Oser la fraternité n'est absolument pas antinomique avec la recherche de l'efficacité .

L'accent étant davantage mis aujourd'hui sur la responsabilité des individus, il est temps d'impliquer l'ensemble des acteurs concernés, nationalement, localement, collectivement.

Une meilleure efficacité, cela passera aussi, bien sûr, par une simplification et une fluidification des procédures .

Afin d'atteindre cet objectif, il faudra non seulement oser l'expérimentation mais aussi accepter son nécessaire corollaire, l'évaluation.

I. RESPONSABILISER À TOUS LES NIVEAUX

A. AU NIVEAU NATIONAL

1. L'État garant de l'égalité de traitement partout sur le territoire

La décentralisation a permis d'obtenir un traitement de proximité des personnes vulnérables sans doute plus efficace et il est exclu de la remettre en cause. Mais force est de constater que le poids croissant des départements dans le domaine de l'action sociale, l'émergence d'un « département-providence », pour reprendre l'expression utilisée dès 2004 par l'universitaire Robert Lafore, constitue un puissant vecteur d'accroissement des inégalités de traitement entre les bénéficiaires.

L'équilibre à trouver entre l'égalité des droits et l'adaptation au territoire est ardu. Mais sans une coordination suffisante, on court le risque d'une « défausse collective » , comme le souligne Christophe Robert 106 ( * ) , délégué général adjoint de la Fondation Abbé Pierre.

François Chérèque 107 ( * ) , chargé de suivre l'évaluation du plan pluriannuel de lutte contre la pauvreté et pour l'inclusion sociale, note une « grosse mobilisation des préfets » et une « vraie volonté de travailler en commun » . Ce serait tant mieux, car l'État donne le sentiment de ne plus jouer son rôle.

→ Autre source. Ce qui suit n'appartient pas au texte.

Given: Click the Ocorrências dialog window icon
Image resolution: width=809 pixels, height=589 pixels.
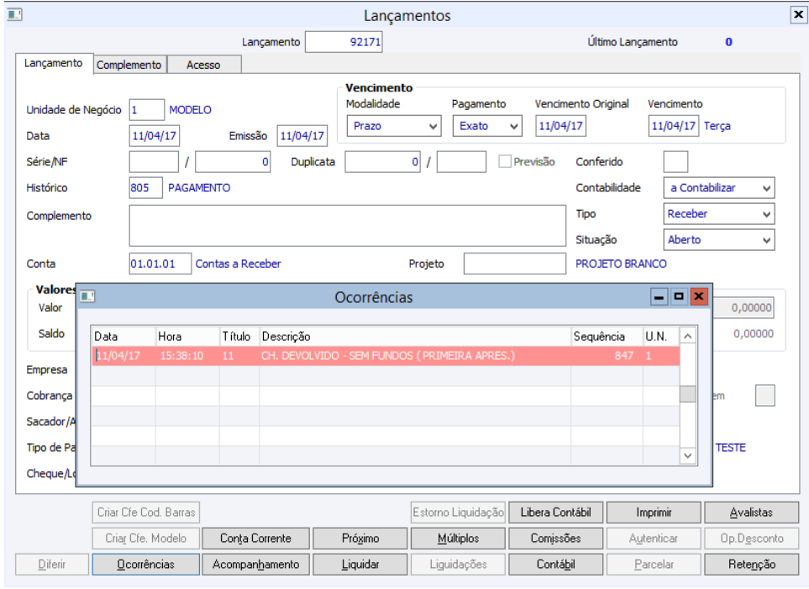Looking at the screenshot, I should [87, 297].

En 2010, Jean-Pierre Hardy 108 ( * ) , chef du service Politiques sociales de l'Assemblée des départements de France (ADF), explique ainsi que, désormais, « l'État n'intervient plus qu'à titre subsidiaire » et que l' « on n'est plus du tout dans une logique de développement social, mais dans l'"urgentisme" » . Dès lors, le risque est d'aboutir à un traitement différencié selon les départements. Une double question se pose : l'État est-il encore capable de réduire l'inégalité des territoires ? La solidarité nationale n'est-elle pas en train d'être remplacée par un « chacun chez soi territorial », selon les termes de Laurent Davezies 109 ( * ) ?

Source : ADF-Dexia, Comptes administratifs, Cas & DGCS (Les politiques de cohésion sociale - acteurs et instruments - mars 2013).

En tout état de cause, l'État se doit d'être le garant du lien social et de l'unité territoriale.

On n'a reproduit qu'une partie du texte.